An X-linked insertion of P{hsFLP} called P{hsFLP}1 was isolated and is still in common use. Stocks 6 and 7 were the first P{hsFLP}1 stocks at Bloomington. Later, Chou and Perrimon (1996) mobilized the autosomal P{hsFLP} insertion P{hsFLP}38 to isolate the new X-linked insertions P{hsFLP}12 and P{hsFLP}22 with higher FLP recombinase activity. Stocks of both insertions were sent to Bloomington. The P{hsFLP}22 stock (#1970) was lost in 2002. Stock 1929 is the original P{hsFLP}12 stock. An X-linked insertion of P{hsp70-flp} called P{hsp70-flp}1 was isolated, but we have never knowingly distributed a stock with it.

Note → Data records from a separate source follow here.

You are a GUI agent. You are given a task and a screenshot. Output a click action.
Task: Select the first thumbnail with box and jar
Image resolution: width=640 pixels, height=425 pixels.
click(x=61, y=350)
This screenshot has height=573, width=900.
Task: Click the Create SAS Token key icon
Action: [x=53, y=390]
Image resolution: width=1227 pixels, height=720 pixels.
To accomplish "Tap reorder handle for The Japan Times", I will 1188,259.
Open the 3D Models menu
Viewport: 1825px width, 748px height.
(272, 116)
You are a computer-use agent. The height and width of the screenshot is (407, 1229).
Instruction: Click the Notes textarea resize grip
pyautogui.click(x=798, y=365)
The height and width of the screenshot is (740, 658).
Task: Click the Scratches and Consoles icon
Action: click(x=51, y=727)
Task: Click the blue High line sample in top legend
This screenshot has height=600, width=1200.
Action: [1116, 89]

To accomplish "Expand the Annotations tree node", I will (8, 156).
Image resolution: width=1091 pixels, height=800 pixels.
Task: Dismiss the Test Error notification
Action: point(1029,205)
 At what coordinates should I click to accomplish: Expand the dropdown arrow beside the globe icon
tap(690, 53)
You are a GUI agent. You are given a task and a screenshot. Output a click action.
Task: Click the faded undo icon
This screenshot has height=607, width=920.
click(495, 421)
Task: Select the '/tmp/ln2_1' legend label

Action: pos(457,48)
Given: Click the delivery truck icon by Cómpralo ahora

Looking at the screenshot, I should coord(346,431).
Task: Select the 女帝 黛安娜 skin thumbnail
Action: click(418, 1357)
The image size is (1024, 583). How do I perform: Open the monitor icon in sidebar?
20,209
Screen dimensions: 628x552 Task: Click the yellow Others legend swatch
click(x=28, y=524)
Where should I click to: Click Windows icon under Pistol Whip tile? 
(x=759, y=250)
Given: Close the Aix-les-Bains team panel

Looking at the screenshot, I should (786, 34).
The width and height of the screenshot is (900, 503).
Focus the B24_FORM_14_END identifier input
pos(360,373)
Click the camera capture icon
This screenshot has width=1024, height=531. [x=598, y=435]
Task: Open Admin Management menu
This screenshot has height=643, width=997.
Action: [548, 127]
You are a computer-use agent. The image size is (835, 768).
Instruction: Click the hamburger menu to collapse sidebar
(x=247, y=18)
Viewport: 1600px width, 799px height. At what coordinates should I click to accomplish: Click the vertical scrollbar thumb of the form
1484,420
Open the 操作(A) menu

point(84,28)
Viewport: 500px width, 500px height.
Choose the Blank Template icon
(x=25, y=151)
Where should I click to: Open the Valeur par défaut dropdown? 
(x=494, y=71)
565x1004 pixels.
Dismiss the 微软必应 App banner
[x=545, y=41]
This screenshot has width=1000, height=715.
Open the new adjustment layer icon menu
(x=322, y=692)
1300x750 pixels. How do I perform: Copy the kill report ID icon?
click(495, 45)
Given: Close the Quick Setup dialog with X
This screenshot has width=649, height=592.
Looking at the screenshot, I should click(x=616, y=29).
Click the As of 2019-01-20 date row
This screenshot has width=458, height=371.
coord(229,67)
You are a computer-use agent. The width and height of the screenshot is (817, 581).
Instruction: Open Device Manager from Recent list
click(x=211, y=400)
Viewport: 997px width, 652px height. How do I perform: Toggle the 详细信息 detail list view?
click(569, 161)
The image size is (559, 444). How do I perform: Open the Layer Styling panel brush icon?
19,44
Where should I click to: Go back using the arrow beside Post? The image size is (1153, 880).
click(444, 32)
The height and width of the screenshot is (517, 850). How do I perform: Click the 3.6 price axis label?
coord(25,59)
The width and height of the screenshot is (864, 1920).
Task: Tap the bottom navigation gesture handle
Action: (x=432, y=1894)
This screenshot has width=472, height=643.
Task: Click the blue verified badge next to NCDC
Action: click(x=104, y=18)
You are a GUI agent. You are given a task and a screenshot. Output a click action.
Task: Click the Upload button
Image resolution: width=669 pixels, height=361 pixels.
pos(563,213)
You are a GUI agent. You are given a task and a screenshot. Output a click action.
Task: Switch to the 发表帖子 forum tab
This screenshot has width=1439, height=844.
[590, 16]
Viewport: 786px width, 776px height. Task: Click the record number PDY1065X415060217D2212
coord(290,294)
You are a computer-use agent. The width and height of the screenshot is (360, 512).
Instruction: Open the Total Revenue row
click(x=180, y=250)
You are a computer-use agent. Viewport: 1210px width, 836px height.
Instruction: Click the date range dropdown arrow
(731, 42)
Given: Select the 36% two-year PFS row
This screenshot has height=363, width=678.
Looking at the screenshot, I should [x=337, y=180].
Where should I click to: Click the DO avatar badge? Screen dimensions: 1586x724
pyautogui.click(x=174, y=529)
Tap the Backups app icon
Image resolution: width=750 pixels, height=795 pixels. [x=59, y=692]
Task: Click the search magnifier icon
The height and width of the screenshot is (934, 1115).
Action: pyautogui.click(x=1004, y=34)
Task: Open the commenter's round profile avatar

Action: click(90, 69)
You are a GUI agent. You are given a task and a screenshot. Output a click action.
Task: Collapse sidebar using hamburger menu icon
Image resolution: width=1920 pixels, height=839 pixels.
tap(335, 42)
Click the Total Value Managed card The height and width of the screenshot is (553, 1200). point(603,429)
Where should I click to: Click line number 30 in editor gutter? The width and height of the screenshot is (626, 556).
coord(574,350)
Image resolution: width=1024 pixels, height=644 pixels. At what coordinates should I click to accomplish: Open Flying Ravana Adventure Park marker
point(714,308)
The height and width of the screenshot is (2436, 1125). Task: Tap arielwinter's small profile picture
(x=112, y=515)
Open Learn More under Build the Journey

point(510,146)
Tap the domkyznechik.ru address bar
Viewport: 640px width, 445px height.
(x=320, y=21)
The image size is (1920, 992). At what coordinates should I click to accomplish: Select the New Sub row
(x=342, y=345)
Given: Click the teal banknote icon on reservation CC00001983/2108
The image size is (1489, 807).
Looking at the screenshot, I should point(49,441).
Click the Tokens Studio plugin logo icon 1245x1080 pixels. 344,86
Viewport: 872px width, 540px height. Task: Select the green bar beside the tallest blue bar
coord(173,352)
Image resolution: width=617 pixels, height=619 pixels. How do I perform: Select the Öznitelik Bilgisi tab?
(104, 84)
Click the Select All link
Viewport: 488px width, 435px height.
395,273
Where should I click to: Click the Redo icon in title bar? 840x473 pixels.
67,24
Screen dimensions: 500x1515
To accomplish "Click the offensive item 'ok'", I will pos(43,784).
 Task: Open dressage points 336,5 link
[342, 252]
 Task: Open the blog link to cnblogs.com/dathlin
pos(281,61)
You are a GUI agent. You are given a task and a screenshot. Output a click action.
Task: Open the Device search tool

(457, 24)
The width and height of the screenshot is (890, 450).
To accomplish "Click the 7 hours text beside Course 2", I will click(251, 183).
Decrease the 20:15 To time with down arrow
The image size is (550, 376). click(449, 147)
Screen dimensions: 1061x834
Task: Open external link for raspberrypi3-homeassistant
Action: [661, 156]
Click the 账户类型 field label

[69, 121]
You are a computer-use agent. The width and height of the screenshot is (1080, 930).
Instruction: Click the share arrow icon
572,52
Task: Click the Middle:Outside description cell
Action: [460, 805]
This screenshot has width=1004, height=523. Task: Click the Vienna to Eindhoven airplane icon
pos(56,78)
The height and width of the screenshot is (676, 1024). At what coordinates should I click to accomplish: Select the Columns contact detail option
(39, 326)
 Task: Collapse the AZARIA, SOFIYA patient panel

We are not 100% certain which insertion is present in many stocks. Many stocks arrived with a generic "hsFLP" genotype. We have listed most of these insertions as P{hsFLP}12, because it appears to be the most widely used insertion. Other stocks arrived with the insertion identified as "122". We suspect that "122" is P{hsFLP}12 in most stocks and have listed it that way in genotypes.

It is our impression that few X-linked heat shock-FLP insertions can be traced back with confidence to their origins, so we recommend that you characterize insertions molecularly if your goal is to make detailed comparisons. For many experiments, maximal FLP recombinase activity may not be necessary. For example, hundreds of FRT-derived deletions and duplications have been isolated here using P{hsFLP}1, which is reported to be the least efficient insertion.

No similar ambiguity surrounds P{70FLP} insertions or autosomal P{hsFLP} insertions in Bloomington stocks.